> _PROMPT_:
Could you tally the lines of the entries that carry the string "agent"? Reply with the number and nothing more.

> _EXTRACTED DATA_:
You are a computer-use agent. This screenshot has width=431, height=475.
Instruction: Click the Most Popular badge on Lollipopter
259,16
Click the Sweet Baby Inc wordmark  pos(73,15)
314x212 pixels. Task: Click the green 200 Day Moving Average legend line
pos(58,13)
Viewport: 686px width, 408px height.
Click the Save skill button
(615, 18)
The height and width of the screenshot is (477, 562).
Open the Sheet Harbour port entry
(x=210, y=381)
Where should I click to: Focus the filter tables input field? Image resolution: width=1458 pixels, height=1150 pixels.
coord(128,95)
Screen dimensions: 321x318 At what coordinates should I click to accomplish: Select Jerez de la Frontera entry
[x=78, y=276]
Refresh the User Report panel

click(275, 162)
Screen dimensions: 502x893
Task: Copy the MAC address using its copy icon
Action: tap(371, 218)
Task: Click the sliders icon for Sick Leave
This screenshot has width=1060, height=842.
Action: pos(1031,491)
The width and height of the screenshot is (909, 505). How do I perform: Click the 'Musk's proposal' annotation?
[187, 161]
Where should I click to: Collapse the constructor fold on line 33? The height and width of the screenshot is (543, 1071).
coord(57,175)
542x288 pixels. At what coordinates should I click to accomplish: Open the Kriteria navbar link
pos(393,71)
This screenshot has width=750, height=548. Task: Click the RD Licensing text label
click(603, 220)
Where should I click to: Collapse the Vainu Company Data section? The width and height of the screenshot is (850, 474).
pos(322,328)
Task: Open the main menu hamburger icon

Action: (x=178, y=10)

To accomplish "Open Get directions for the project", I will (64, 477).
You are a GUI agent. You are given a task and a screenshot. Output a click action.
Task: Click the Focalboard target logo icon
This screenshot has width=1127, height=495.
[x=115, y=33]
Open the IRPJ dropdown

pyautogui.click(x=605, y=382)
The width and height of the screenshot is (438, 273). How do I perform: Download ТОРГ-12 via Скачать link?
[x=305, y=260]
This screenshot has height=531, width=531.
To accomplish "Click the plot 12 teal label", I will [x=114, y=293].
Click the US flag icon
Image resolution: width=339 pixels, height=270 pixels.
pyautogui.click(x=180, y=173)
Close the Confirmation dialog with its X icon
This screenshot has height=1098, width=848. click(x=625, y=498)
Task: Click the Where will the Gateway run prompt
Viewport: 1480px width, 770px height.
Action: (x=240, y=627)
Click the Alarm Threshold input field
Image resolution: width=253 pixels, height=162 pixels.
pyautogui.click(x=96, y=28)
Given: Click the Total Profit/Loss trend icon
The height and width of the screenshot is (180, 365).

> _OUTPUT OF THE EXERCISE_:
2